Divulgado pela Folha nesta quarta-feira (13), o estudo revela que 20 milhões de brasileiros declaram passar 24 horas ou mais sem ter o que comer em alguns dias. Mais 24,5 milhões não têm certeza de como se alimentarão no dia a dia e já reduziram quantidade e qualidade do que comem.
“A fome não é um fenômeno da natureza, a fome é um fenômeno da falta de vergonha na cara de quem governa este país. Porque nós mostramos que é possível acabar com ela”
— @LulaOficial#ContraAFomeForaBolsonaro— PT no Senado (@PTnoSenado) October 14, 2021
Outros 74 milhões vivem inseguros sobre se vão acabar passando por isso. No total, mais da metade (55%) dos brasileiros sofriam de algum tipo de insegurança alimentar (grave, moderada ou leve) em dezembro de 2020.
O inquérito, conduzido pelas pesquisadoras que validaram no país a Escala Brasileira de Segurança Alimentar usada pelo IBGE, se refere a dados anteriores à disparada inflacionária dos últimos meses. O quadro, portanto, deve ter piorado.

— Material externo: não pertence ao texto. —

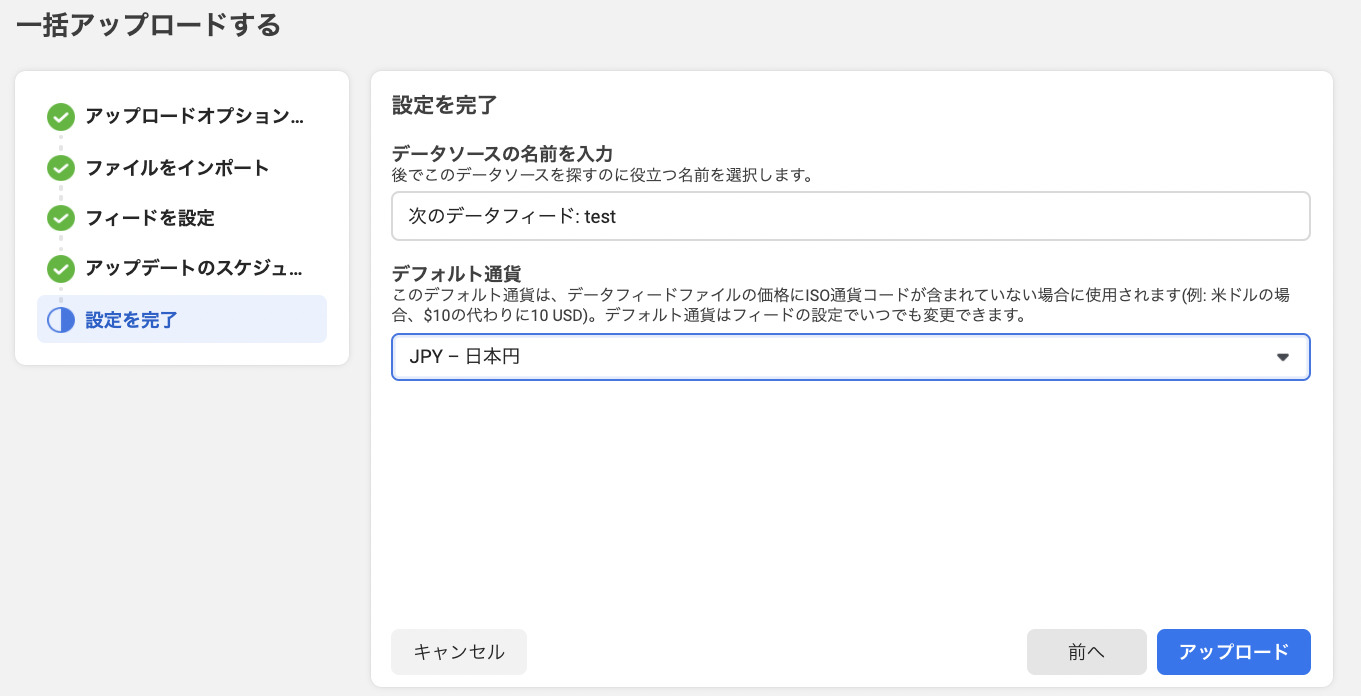Click green checkmark icon beside アップロードオプション step
1361x696 pixels.
point(61,117)
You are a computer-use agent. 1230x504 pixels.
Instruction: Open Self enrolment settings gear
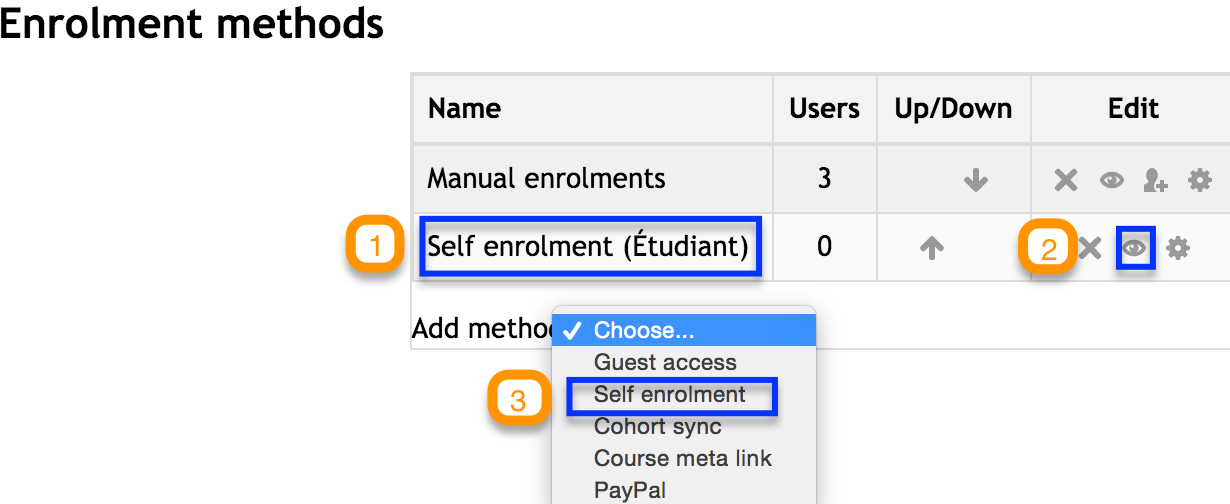[x=1178, y=248]
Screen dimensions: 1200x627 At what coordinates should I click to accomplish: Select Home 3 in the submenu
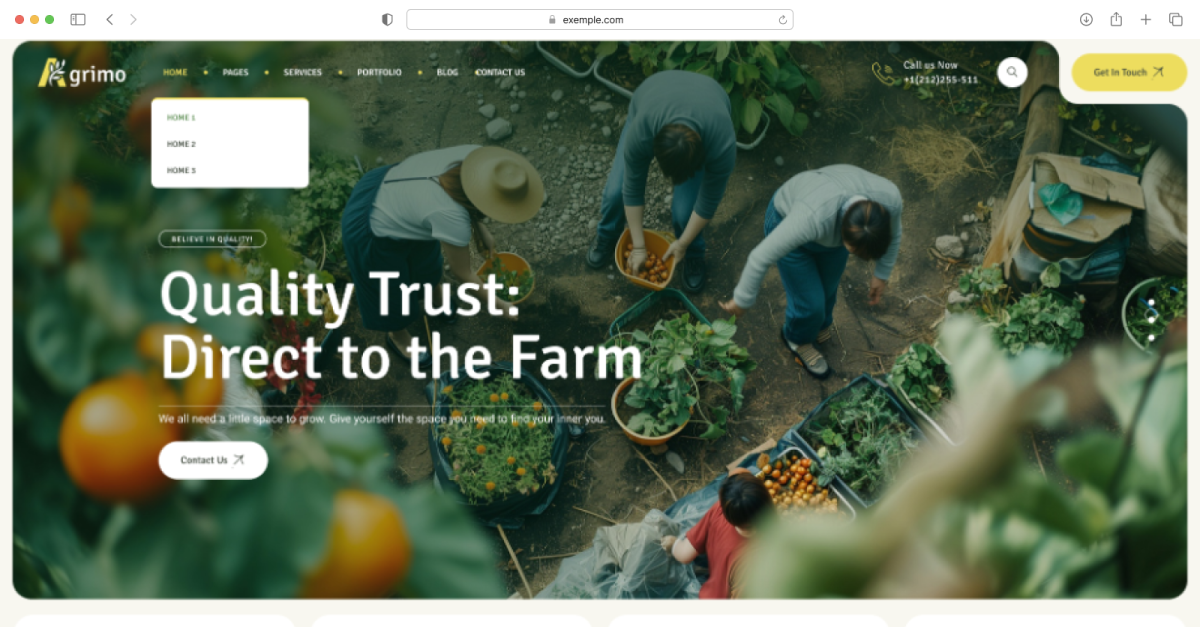point(181,170)
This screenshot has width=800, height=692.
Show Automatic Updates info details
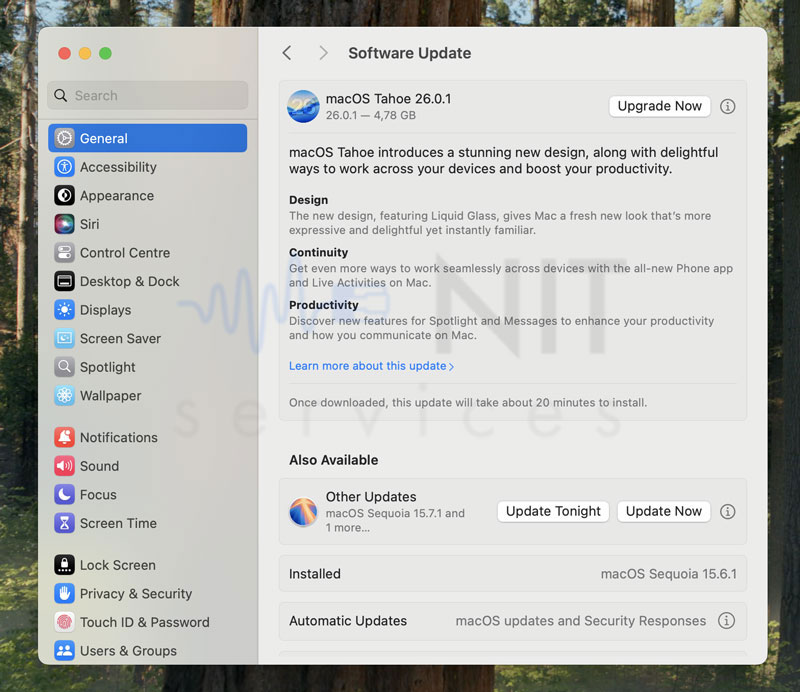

Em setembro, o índice de difusão do Índice Nacional de Preços ao Consumidor Amplo (IPCA) para alimentos, que mostra o percentual de itens com aumentos, estava em 64%. Em 2019, quando a inflação oficial equivalia a menos da metade da atual, a difusão nos alimentos era pouco superior a 50%, o que não limitava tanto a substituição de produtos.